GI evaluation. Gastrointestinal symptoms are common in ARFID and can function as both a cause and consequence of food restriction. Constipation, reflux, and delayed gastric emptying should be assessed and treated because untreated GI discomfort reinforces food avoidance.

Cardiac assessment. In cases of significant malnutrition, cardiac monitoring (including EKG and vital signs) is warranted. Electrolyte imbalances from inadequate intake can produce cardiac irregularities.

When to Seek Help

Consider pursuing professional evaluation if any of the following are present:

  • Weight loss or failure to gain weight as expected for age and development
  • Nutritional deficiencies identified on lab work or suspected based on symptoms (fatigue, hair loss, frequent illness, poor wound healing)
  • The food list is shrinking rather than expanding over time
  • Eating restriction is interfering with social functioning, school attendance, work performance, or family relationships
  • Mealtimes consistently produce significant distress for the person or the family
  • The person avoids eating situations to the point of social isolation
  • Anxiety about food or eating is escalating
  • Physical symptoms suggest GI, cardiac, or other medical complications

You do not need to meet all of these criteria to warrant evaluation.
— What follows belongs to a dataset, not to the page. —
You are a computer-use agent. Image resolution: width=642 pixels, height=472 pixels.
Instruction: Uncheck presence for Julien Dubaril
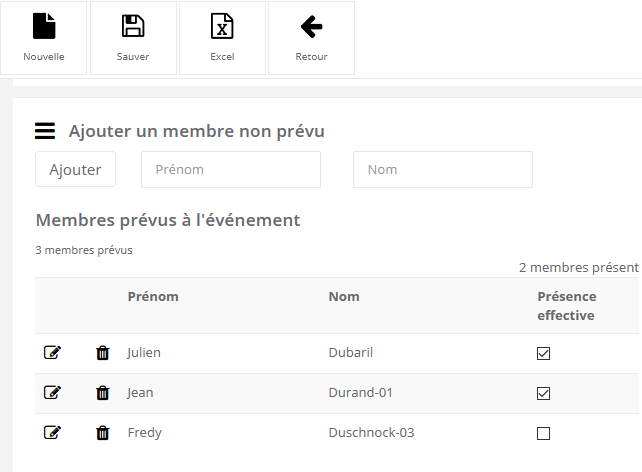pos(544,353)

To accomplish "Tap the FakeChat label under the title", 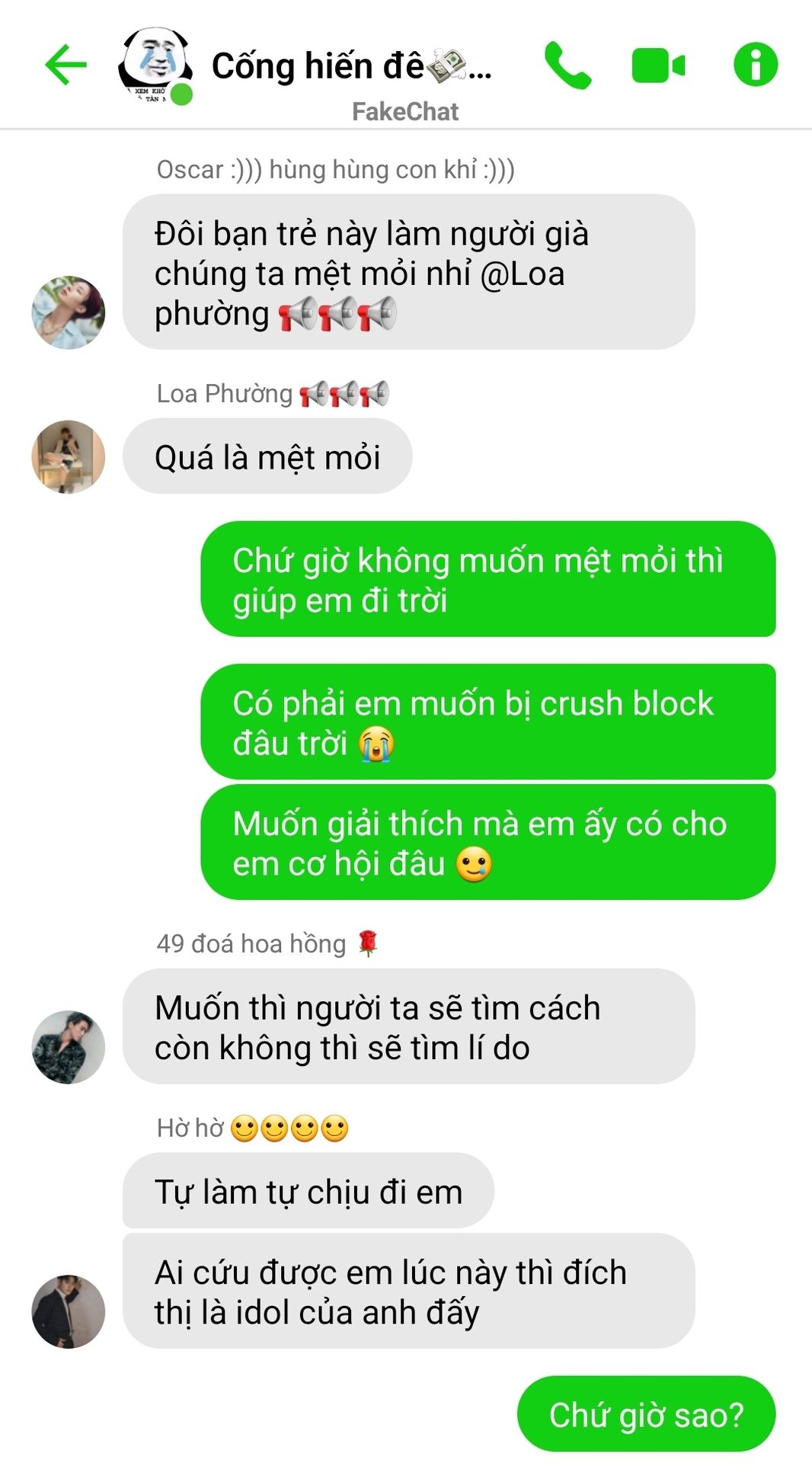I will (x=405, y=112).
Any one of them is sufficient reason to seek assessment from a clinician familiar with ARFID.

Finding the Right Clinician

Not all eating disorder specialists are experienced with ARFID. When seeking evaluation, ask potential providers directly whether they have treated ARFID patients and which assessment tools they use. A clinician who primarily treats anorexia and bulimia may not recognize ARFID or may apply treatment frameworks that are inappropriate for it.

Useful starting points include eating disorder treatment centers that explicitly list ARFID in their services, occupational therapists specializing in feeding disorders, and developmental pediatricians or pediatric gastroenterologists who see selective eaters.

Reflection

Whether you are the person with ARFID or a family member, consider where you are in the diagnostic process. Have symptoms been formally evaluated, or have they been explained away as pickiness or anxiety? If you have not yet pursued assessment, what has stood in the way? Identifying barriers to diagnosis is the first step toward removing them.